Elle ne pouvait pas revenir en arrière, elle devait aller jusqu'au bout maintenant qu'elle avait avoué ses sombres desseins. Si Jared arrivait jusqu'à elle, il lui arracherait l'arme et elle ne la reverrait plus. Ni elle, ni une autre. Et comment s'ôterait-elle la vie si on ne la laissait plus jamais en posséder une ? Elle n'avait déjà plus le droit de sortir du palais. Elle pourrait toujours sauter des remparts ... Mais les gardes qui la talonnaient la rattraperaient et elle ne sortirait plus de sa chambre. C'était maintenant ou jamais. alors elle enfonça la lame dans son ventre sans hésiter. La douleur fut fulgurante et sa vision se troubla. Elle allait enfin mourir. Elle ne le verrait plus jamais. Un sourire s'étira sur ses lèvres avant que les bras de la déesse de la mort ne l'entoure ... Ou peut être était ce ceux d'Adriel. Sa voix lui parvenait encore.

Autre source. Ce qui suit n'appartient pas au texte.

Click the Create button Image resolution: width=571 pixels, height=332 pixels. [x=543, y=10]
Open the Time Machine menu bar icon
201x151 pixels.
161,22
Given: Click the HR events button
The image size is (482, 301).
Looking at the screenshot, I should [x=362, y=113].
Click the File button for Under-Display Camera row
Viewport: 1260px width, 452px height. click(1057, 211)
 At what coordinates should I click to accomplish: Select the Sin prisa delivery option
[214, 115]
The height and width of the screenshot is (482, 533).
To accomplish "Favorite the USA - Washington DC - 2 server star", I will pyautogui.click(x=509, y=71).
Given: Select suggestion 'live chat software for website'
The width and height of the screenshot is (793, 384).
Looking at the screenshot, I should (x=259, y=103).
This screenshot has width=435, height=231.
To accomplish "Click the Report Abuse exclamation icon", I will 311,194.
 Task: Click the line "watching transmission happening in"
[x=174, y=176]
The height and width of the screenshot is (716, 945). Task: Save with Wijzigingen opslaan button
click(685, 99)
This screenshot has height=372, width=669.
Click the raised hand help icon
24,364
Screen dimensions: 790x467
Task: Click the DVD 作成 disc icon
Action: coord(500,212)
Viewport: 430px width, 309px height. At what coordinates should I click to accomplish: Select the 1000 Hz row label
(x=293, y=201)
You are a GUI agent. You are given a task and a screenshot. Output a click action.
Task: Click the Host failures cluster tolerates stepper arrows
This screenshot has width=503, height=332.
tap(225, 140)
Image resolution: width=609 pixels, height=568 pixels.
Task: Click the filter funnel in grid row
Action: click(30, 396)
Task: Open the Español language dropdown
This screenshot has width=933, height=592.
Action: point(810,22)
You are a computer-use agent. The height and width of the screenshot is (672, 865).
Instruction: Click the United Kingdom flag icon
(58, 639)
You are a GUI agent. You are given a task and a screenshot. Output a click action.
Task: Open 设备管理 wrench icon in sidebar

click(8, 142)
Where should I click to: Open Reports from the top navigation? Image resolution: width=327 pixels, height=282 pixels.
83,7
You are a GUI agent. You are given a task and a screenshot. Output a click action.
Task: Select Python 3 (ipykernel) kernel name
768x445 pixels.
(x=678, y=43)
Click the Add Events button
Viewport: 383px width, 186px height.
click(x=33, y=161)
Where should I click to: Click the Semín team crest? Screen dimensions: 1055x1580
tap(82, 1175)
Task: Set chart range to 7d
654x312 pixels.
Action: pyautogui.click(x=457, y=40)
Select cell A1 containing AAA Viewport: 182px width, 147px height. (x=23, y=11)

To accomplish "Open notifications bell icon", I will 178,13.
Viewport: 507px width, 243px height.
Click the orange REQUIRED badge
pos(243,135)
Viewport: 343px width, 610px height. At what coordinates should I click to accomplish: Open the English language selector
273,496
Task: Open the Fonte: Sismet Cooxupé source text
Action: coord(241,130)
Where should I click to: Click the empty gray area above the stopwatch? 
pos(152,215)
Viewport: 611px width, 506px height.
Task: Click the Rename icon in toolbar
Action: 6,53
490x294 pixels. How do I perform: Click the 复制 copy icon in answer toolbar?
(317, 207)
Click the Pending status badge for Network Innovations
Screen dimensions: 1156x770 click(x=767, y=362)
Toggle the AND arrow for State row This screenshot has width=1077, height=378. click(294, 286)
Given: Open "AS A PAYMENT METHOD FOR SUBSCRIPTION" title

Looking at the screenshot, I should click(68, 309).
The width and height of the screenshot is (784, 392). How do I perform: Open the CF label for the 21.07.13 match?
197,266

- Nana ... Tu avais promis. C'était ton gage. Tu devais rester avec moi.
- Qu'est ce que tu espérais Adriel ? Murmura-t-elle, après avoir tué chaque membre de ma famille. Après avoir été accusé, insulté, torturé ... violé. Qu'espérais tu qu'il reste de moi ? Je ne suis pas la seule à briser mes promesses ... Tu avais promis que nous resterions amis. Tu avais promis de me protéger. De m'aimer.
- Je t'aime Sana. Ne me laisse pas ... Je te laisserais partir s'il le faut. Je n'apparaîtrais plus devant toi mais par pitié ne meurs pas. Je ne peux vivre dans un monde où tu n'existerais pas.
Elle ne répondit pas. Il sentit le corps de la jeune fille devenir plus lourd et inconsciemment il resserra l'étreinte de ses bras autour d'elle comme s'il pouvait l'empêcher de partir par ce geste. Il écarta les boucles noires du front de la jeune fille. Il la supplia d'ouvrir les yeux mais rien n'y fit. Il se sentit tirer en arrière et un médecin se pencher au dessus du corps inanimé de Sana. C'était la seconde fois qu'elle se retrouvait entre la vie et la mort. Si par miracle elle en réchappait, il tiendrait sa promesse. Il la laisserait partir.
À suivre ...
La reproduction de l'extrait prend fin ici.